→ Problem statement:
Copy out all of the records with "Instruction" swapped for "Goal" everywhere and nothing else changed. Leave out the pictures.

→ Records for the exercise:
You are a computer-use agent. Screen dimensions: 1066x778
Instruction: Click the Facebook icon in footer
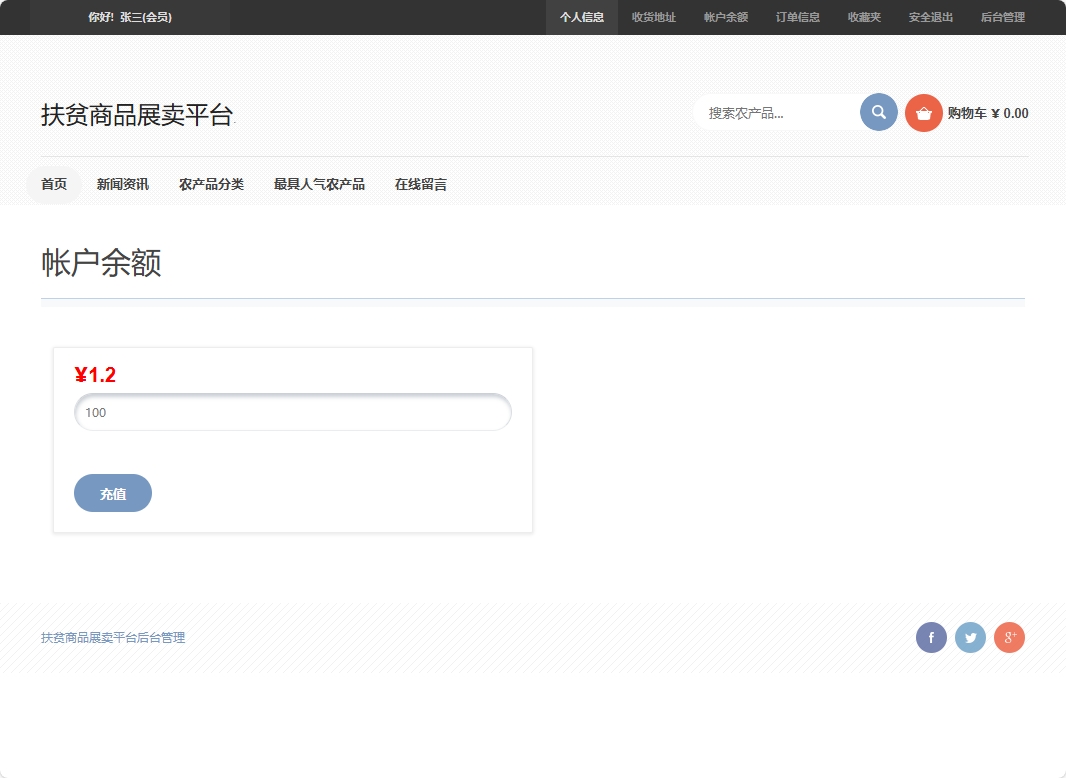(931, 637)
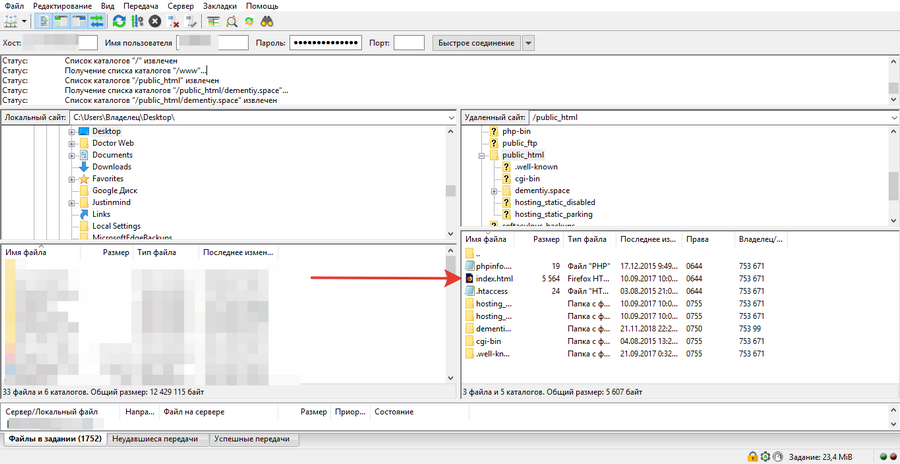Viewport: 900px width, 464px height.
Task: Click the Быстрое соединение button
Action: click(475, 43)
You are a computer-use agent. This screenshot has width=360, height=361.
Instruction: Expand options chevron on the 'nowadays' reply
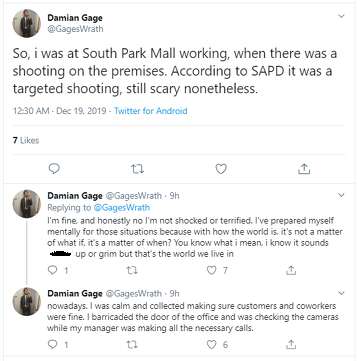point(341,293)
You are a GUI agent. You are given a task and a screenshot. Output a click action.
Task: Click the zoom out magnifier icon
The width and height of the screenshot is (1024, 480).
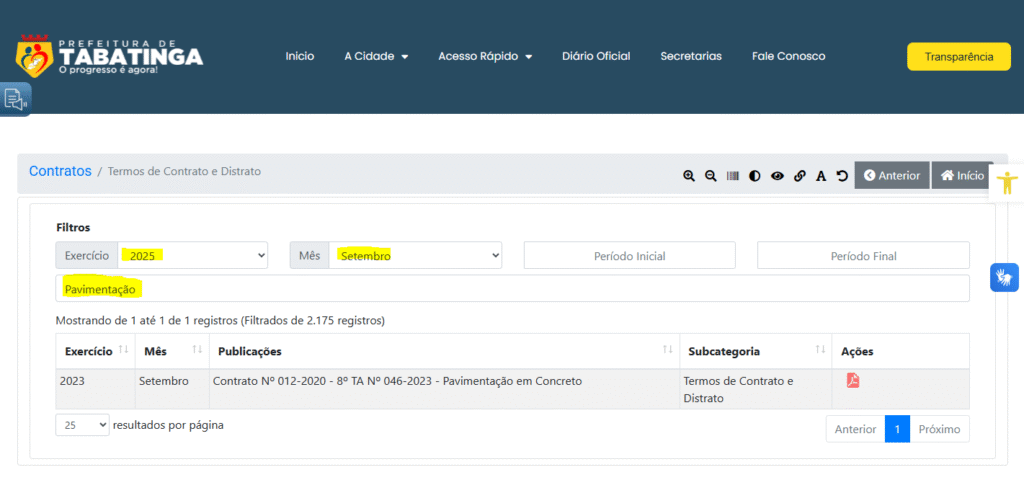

→ Completed exercise:
You are a computer-use agent. Screen dimensions: 1066x778
Goal: Click the Facebook icon in footer
(931, 637)
Viewport: 900px width, 464px height.
Task: Click the Быстрое соединение button
Action: click(475, 43)
You are a computer-use agent. This screenshot has width=360, height=361.
Goal: Expand options chevron on the 'nowadays' reply
point(341,293)
You are a GUI agent. You are given a task and a screenshot. Output a click action.
Task: Click the zoom out magnifier icon
The width and height of the screenshot is (1024, 480).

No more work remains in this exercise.